Arcton. Arctos is the Smaller Bear, observed chiefly by the Phoenician mariners, by whom it was called Cynosara.

[150] Publica non curat, &c. By publica sidera, we are here doubtless to understand stars of common and universal use, stars that served as guides to all without distinction. To these vulgar marks Leander opposes his mistress, who was to him a new star, for the direction of all his future movements.

[151] Andromedan. Andromeda was the daughter of Cepheus and Cassiope, king and queen of Ethiopia. Her mother contending with the Nymphs for the prize of beauty, they in revenge bound Andromeda naked to a rock, and exposed her to be devoured by a sea-monster. She was delivered by Perseus, who thereupon married her. She was, by the particuiar favor of Minerva, enrolled with her husband and mother among the stars. The aegyptian sailors are said to have drawn their observations from her.

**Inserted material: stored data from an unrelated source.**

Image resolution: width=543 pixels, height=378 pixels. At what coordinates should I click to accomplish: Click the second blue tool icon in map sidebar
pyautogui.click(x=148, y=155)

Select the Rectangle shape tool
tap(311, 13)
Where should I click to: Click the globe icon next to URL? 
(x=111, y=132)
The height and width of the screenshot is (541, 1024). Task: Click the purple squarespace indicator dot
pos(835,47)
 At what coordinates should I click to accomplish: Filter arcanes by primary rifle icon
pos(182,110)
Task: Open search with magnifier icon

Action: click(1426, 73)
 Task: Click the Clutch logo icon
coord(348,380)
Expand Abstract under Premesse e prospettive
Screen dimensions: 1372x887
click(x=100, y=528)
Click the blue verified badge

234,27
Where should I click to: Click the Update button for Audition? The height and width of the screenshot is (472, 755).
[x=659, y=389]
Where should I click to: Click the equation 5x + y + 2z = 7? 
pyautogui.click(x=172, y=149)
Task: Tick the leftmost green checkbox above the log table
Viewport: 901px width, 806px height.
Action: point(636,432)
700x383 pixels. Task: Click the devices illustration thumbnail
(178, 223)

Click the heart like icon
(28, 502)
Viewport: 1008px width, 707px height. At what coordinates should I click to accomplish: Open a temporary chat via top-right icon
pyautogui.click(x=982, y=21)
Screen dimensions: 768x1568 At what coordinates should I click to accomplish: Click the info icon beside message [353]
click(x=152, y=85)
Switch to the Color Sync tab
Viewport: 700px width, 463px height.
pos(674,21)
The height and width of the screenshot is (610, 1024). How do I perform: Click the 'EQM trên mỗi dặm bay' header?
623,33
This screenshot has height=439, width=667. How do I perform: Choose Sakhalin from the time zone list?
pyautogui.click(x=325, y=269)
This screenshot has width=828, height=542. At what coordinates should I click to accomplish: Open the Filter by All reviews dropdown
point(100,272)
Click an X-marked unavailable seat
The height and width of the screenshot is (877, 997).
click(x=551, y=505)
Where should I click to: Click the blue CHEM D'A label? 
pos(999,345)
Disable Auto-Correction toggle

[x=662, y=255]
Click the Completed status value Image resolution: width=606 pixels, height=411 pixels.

Coronam. For the story of Ariadne, see her Epistle to Theseus The crown here mentioned was presented to her by Bacchus: it sparkled with seven stars. It is sometimes, by the poets, called Gnossia corona, from Gnossus, a city of Crete. This star was supposed to serve as a guide to the Cretan mariners.

[152] Parrha is ursa; the Arcadian bear, from Parrhasia, a district of Arcadia. It is so called by Ovid, because Callisto, who, as we have seen before, was changed into this star, was the daughter of Lycaon, king of Arcadia.--Micat gelido polo; for both the Major and Minor Bear are northern constellations, not far from the polo.

[153] Perseus et cum Jove Liber amârunt. Perseus, we have seen, was married to Archomeda, Jupiter seduced Callisto, and Bacchus took to wife Ariadne.

[154] Non placet. He professes that he will have no other guide than his own mistress. This turn is both elegant and natural. The lover expresses a kind of adoration for her, and endeavours, to the utmost of his power, to lift her to heaven.

[157] Hoc ego dum spectem. He touches upon the expedition of the Argonauts; chiefly to show with what security and confidence he would trust himself to the direction of his propitious stars and that, depending upon this guide, he would venture upon the most dangerous expeditions, like that of Jason to Colchis; which in those ages, when navigation was in its infancy, was looked upon as an instance of unparalleled boldness.

[159] Superare Palaemona nando. Palaemon, called otherwise Melicertes, was the son of Athamas and Ino. The Romans gave him the name of Portunus, because they fancied him to be the God of mariners. The fable of his being changed into a sea-god, is related at large by our poet in his Metamorphoses.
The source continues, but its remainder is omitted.